A muscle clenches in my jaw and I loosen my hold on her shoulders, starting to step away from her.
I’m unprepared for what she does, though.
Completely and utterly taken off guard.
Just like two fucking years ago.
Gwyneth lunges at me and wraps both arms around my waist. And as if that isn’t enough, she stuffs her face in my chest—her damp face.
I can feel the moisture clinging to my shirt and seeping onto my skin. But it doesn’t stop there, no. It’s like acid, melting away the flesh and bones and reaching for an organ I thought only functioned to pump blood.
If my jaw was clenching earlier, I now feel like it’s going to dislocate from how hard I’m gritting my teeth.
“Gwyneth, let go of me.”
She sinks her nails into the material of my jacket, grazing my back, and shakes her head against my shirt. More moisture, more shaking.
She’s like a leaf that’s about to be blown away and destroyed into pieces.
“One minute…” she whispers against my chest.
“Gwyneth,” I warn, my voice guttural and strong, and I can tell she feels it coming from where her face is hiding.
“Please…I have no one but you.”
Her statement makes me pause. The truth behind her words strikes me deep in that little nook she’s been digging for herself since she was eighteen.
Fuck. It’s true.
With Kingsley gone, she has no one but me.
I let that information sink in, recalling his last words to me over the phone. The fact that I should take care of her.

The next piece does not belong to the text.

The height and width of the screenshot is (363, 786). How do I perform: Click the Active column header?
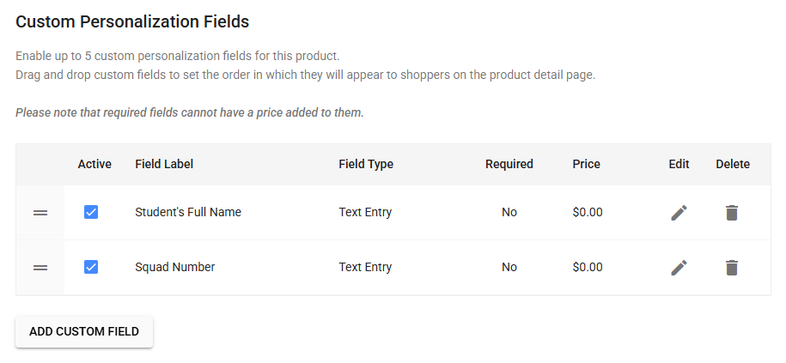click(94, 164)
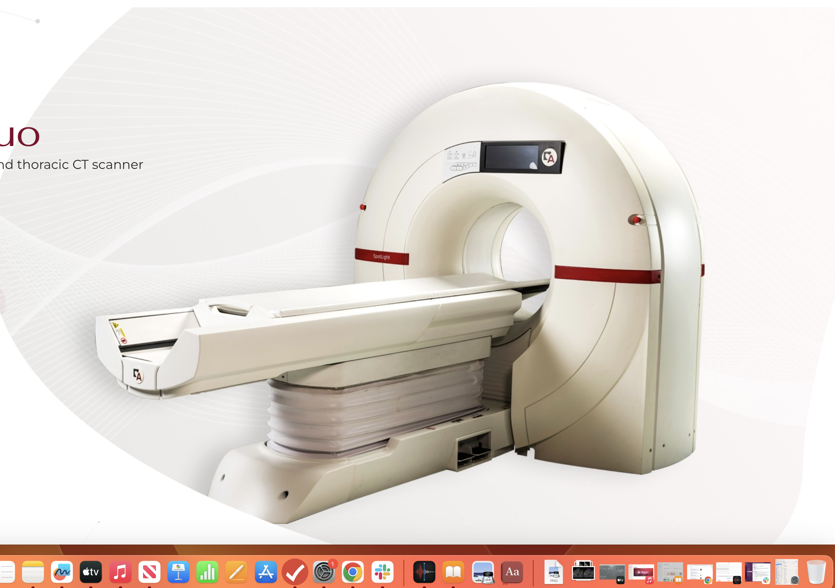Screen dimensions: 835x588
Task: Launch the Numbers app
Action: tap(207, 572)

Take care of his fucking daughter.
I forget that I should be pushing her away, throwing her off me. So Gwyneth interprets my silence as approval and does what Gwyneth does best.
Takes liberties.
She presses her body against mine, sniffling into my chest. And the scent of vanilla hits me in my bones. The sound of her weeping is low, haunted, and I know it’s not every day that she shows this side of her to anyone. Especially me.
I let her grieve, I let her get the excess energy off her chest, because if she doesn’t, she’ll explode.